Von 1990 bis 1998 haben Bundeskanzlerin Merkel und Norbert Blüm im Kabinett von Helmut Kohl zusammengearbeitet. "Norbert Blüm hat meine politische Arbeit stark geprägt. Er kannte Werkbank und Ministerschreibtisch. Sein Herz schlug für die Menschen, die mit ihrer Arbeit unser Land aufgebaut haben. Er hat die Soziale Marktwirtschaft entscheidend mitgeprägt.", betont Merkel zum Tod des langjährigen Bundesministers.


In der Bild erinnert Bundesinnenminister Horst Seehofer an seinen alten Lehrmeister Blüm: "Oft kämpften wir gemeinsam für christlich-soziale Positionen. Das brachte uns den Titel „Herz-Jesu-Sozialisten“ ein. Doch Blüm war schlagfertig. Seine Gegner mussten ihre Polemik oft bitter bereuen, wenn sie an seinem Humor und Wortwitz scheiterten."


Die Süddeutsche Zeitung widmet Norbert Blüm einen eigenen Nachruf und erinnert an das schmerzliche Zerwürfnis mit Helmut Kohl: "Norbert Blüm war einer jener Politiker, deren aktive Zeit schon so lange zurückliegt, aber deren Name auch jungen Menschen noch geläufig ist. Er war einfach zu markant: diese Nickelbrille, diese Mischung aus Angriffslust und Selbstironie schon im Blick." Lesenswert ist auch die Kolumne von Heribert Prantl in der Süddeutschen, die einen sehr persönlichen Blick auf das Leben von Norbert Blüm wirft.


Auch der Bonner General-Anzeiger schreibt über die prägende Figur der Stadt Bonn: "Wo anfangen, wo aufhören bei einem Mann, dessen Leben Begegnung und Bewegung war? Vielleicht an seiner Haustür im trubeligen Teil der Bonner Südstadt: „Hier war Goethe“ steht da in ganz großen Lettern – und darunter ganz ganz klein: „nie“. Ein typischer Blüm, ein Einblick in seinen umwerfenden Humor, noch bevor er selbst spricht."

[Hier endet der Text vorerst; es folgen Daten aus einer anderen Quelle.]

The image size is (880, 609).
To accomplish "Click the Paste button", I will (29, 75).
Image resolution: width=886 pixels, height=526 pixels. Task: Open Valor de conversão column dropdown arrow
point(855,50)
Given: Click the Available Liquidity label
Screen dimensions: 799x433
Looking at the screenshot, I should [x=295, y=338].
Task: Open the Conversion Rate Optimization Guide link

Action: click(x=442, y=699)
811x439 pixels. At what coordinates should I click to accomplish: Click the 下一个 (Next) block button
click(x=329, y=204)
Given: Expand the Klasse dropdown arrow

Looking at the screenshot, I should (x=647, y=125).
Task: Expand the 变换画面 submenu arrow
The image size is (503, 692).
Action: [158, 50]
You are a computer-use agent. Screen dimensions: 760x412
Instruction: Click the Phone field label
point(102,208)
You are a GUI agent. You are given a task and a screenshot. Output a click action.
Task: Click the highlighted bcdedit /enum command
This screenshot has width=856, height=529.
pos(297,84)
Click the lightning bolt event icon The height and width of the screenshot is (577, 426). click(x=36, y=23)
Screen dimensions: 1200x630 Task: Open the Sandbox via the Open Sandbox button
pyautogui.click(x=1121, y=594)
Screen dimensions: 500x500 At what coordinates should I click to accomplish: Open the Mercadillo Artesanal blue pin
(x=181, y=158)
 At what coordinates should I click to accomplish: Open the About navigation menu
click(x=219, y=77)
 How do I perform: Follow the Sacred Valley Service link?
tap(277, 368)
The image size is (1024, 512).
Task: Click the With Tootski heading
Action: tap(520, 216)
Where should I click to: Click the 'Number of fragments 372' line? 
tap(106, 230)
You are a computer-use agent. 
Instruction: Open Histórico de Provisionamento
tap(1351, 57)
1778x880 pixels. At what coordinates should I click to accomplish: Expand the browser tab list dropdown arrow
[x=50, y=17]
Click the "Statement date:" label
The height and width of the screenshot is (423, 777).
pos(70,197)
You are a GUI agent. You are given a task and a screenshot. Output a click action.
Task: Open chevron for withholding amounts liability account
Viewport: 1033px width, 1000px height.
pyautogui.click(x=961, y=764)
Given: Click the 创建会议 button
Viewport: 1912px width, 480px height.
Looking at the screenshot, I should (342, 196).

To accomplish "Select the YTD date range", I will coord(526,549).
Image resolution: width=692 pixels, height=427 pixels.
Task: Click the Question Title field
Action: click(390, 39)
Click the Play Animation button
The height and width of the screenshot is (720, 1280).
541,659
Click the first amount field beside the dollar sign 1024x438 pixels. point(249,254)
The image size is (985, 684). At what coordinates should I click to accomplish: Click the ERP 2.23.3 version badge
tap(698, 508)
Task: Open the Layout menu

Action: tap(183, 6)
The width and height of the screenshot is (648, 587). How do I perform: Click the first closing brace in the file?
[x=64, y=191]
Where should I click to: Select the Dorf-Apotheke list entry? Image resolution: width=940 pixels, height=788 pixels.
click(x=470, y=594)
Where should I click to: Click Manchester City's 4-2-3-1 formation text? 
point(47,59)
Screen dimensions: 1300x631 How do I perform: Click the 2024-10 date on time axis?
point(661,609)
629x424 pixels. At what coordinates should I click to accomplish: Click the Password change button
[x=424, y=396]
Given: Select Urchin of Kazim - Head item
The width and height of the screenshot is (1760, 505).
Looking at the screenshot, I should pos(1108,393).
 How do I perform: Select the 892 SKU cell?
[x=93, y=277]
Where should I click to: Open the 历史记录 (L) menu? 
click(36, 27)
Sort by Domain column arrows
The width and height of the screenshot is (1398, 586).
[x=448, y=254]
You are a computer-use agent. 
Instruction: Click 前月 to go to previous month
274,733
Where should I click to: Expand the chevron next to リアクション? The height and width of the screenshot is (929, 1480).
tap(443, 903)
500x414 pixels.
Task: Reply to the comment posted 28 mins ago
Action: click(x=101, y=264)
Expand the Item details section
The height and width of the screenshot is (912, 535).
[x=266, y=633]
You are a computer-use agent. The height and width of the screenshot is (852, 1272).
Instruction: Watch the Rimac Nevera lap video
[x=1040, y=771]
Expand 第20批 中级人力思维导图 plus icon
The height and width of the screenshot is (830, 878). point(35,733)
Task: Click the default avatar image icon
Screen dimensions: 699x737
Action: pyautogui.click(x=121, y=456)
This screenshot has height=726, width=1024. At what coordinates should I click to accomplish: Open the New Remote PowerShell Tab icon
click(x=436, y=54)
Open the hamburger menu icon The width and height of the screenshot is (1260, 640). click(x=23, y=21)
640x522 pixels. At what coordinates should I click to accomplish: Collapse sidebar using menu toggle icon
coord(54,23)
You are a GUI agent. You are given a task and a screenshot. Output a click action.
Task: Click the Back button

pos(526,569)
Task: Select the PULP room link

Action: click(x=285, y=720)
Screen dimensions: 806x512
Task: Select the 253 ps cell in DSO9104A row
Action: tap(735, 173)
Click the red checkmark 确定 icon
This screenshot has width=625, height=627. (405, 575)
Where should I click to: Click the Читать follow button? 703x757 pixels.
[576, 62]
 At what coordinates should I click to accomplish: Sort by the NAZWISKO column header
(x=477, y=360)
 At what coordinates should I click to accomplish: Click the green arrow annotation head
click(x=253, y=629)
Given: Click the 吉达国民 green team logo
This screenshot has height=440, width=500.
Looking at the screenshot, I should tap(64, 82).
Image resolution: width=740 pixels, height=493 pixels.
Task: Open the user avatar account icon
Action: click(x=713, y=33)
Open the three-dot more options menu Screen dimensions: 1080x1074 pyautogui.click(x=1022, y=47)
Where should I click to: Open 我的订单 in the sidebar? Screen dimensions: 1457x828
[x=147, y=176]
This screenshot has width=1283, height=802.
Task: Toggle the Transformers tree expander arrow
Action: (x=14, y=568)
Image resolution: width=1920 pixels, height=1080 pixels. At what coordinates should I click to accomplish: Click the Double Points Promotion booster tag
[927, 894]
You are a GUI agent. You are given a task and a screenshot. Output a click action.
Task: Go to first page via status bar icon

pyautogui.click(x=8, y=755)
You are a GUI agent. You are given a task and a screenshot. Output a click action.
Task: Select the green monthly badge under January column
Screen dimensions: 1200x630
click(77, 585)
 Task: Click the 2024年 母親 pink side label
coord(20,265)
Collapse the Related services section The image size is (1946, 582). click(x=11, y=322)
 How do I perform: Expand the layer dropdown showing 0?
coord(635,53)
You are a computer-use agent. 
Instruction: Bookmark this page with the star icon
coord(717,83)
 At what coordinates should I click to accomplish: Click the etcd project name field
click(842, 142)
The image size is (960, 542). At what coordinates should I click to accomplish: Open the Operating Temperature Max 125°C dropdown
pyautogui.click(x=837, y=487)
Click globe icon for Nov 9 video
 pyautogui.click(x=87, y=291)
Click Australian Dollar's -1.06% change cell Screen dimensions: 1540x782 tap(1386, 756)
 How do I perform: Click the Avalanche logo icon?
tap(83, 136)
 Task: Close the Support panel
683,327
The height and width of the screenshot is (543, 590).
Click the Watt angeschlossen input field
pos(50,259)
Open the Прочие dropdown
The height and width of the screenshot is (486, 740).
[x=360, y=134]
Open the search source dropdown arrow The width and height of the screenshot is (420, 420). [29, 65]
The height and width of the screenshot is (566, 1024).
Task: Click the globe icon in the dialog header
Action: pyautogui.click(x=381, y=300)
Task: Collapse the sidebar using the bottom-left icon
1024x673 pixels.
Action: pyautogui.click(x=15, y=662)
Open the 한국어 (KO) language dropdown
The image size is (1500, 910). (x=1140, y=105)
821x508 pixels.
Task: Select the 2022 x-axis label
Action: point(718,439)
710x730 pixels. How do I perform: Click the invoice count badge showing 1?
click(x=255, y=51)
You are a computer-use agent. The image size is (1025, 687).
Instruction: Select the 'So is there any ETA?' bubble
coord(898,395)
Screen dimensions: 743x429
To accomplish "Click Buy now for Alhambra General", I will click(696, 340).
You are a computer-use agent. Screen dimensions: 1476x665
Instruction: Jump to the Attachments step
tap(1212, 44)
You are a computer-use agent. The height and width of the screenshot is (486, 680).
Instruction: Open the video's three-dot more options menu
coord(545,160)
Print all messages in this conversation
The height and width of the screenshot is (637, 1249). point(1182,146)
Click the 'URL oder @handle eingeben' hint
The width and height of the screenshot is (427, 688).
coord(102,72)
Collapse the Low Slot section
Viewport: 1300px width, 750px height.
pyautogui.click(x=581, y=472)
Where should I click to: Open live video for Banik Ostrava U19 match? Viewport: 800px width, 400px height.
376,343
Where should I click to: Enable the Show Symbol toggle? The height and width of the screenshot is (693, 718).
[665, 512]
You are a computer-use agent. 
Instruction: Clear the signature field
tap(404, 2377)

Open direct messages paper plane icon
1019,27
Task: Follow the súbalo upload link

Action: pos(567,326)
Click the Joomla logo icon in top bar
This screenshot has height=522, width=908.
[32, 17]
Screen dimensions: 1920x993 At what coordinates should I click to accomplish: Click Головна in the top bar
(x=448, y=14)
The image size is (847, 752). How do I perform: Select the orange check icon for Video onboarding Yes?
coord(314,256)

Die FAZ erinnert an die sozialen Vorstellungen von Norbert Blüm: "Die Kirche im Dorf lassen, den Sozialstaat bewahren und die kollektiven Sicherungssysteme, die Flächentarife und nationalen Sozialklauseln hochhalten, das alles gehörte zu Blüms Grundüberzeugung der sozialen Marktwirtschaft und zugleich zur DNA der gereiften Bonner Bundesrepublik."


Der Tagesspiegel hebt die klare und einfache Sprache von Norbert Blüm hervor und erwähnt dabei auch seine literarischen Anfänge in der Sozialen Ordnung: "Geschrieben hat er immer, und wie es seine Art war. Er, der Doktor der Philosophie, hielt sich an das Schopenhauer-Wort: Sage ungewöhnliche Dinge in gewöhnlichen Worten. Das blieb seine Leitlinie. Wie gesagt, so geschrieben. Seine Beiträge als junger Redakteur der „Sozialen Ordnung“, herausgegeben von der Christlich-Demokratischen Arbeitnehmerschaft, kurz CDA, zeugen davon."


Der Spiegel erinnert an Blüms Chile-Politik und wie er dem Diktator Pinochet die Stirn geboten hat: "Dafür war der mit einem von den USA geförderten Putsch 1973 an die Macht gekommene General Augusto Pinochet bereit, den Minister aus Deutschland zu empfangen. Hatte man doch gute historische wie aktuelle Beziehungen mit den Deutschen. Aber Blüm macht mit dem ersten Satz die Positionen klar: "Herr Präsident, Sie sind ein Folterknecht."